12-1 禁断の同盟 - 杭の迷宮へ -
前章のあらすじ
錬金術師ドゥリンと政務官プィスを交えた兄弟の休暇が瞬く間に過ぎた。
その休みが明けるとシンザは、皇帝の命が燃え尽きる前に、さらに己を成長させることに決める。
そこでギルドに赴くと、思わぬことにコリン村のカチュアからの言づてが待っていた。
シンザは予定を変更して宿酒場ヨスガに向かい、冒険者となったカチュアと再会した。
カチュアが心配であることと、邪竜の書が彼女を一人前にしろと要求してきたことから、彼は共にギルドの仕事を請け負うことに決める。
二人は翌朝、巡礼者の護衛任務を受けって片道10日の旅に出た。
その旅の道中、土砂崩れに遭遇することになったが、立ち往生することもなくシンザが難なく障害物を撤去してみせた。
その際に道を封鎖していた老兵コンズから、五男ゲオルグと四男ヨルドの因縁を聞く。
士官学校時代のゲオルグは、まだ幼かったアシュレイをヨルドにより人質にされ、闘技大会でヨルドへの敗北を選ぶしかなかった。

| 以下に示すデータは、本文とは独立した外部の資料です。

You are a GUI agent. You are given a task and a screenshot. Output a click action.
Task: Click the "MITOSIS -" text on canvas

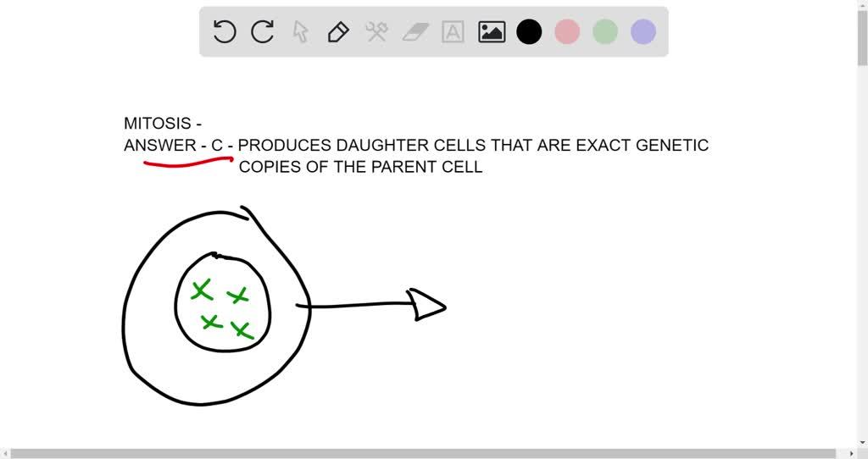[x=163, y=124]
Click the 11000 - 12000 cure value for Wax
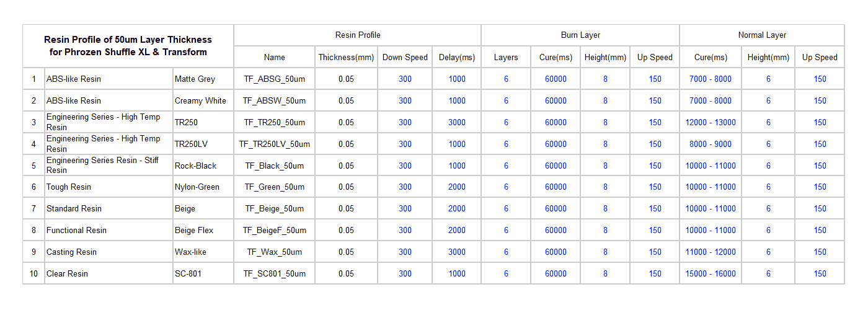This screenshot has height=310, width=868. (x=711, y=252)
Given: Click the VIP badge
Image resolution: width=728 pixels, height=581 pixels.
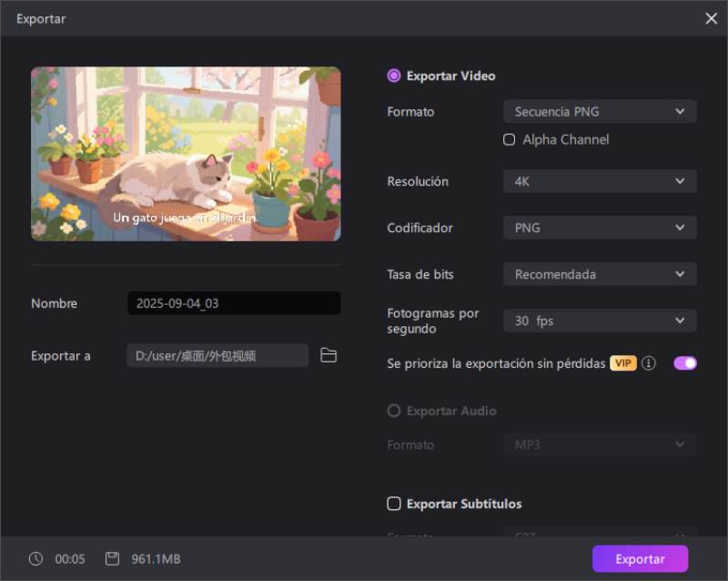Looking at the screenshot, I should 623,363.
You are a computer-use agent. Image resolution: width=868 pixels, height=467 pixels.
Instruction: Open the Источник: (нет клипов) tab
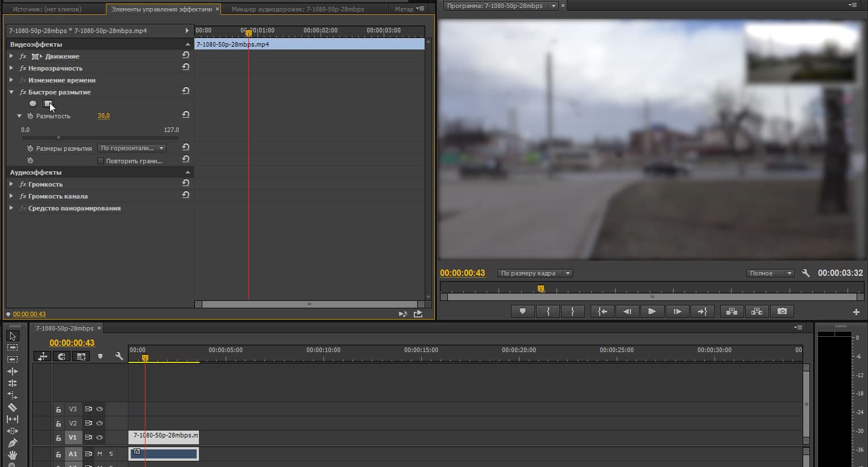pos(47,9)
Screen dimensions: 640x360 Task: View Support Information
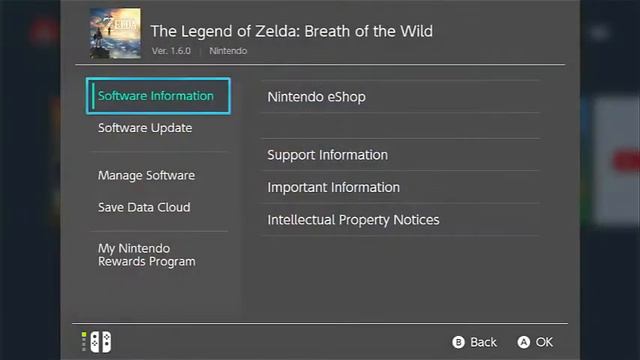400,155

一行がさらに旅を進めると、飢えた軍人崩れに襲われる。しかしシンザとカチュアに叶うわけもなく敵は撃退された。
巡礼者の代表ユングウィ神父はそんな軍人崩れに情けをかけ、傷ついた彼らを次の町まで護送した。
しかしシンザは情けをかけない。その夜、軍人崩れを始末しようと居所を突き止める。
だが聞けば彼らは深く後悔していた。さらに上官が辺境将軍に意見したために、巻き添えで首になって食い詰めたともいう。
どうやら辺境の帝国軍と、騎士団が手を結ぼうとしているようだ。
彼ら軍人崩れには更正の余地があった。そこでシンザは己の間違いを認め、彼らにエリンの兵士という新しい仕事を与えて、その場を立ち去った。
巡礼の旅が続く。やがて一行は、杭の町ラタトスクに到着する。
そこでアビスアントという、極めて危険な巨大アリとの交戦となる。
戦いはジラントの援護もあり、シンザたちはどうにか巨大アリを撃破しつつ、アビスゲートと呼ばれる別世界への扉を閉じた。
しかしその結果、シンザとジラントはラタトスクの都市長や、ギルド長に気に入られてしまう。
さらには信心深い巡礼者とユングウィ神父まで、ジラントとシンザを崇めだした。
手を差し伸べてくれない絶対神サマエルより、アビスの大災害を未然に防いでくれた、ジラントの方がずっと神々しい。
アシュレイの予定を無視して、そこにお節介なジラントの介入が加わった。ジラントは古の神と名乗り、その神性で人々を引き付ける。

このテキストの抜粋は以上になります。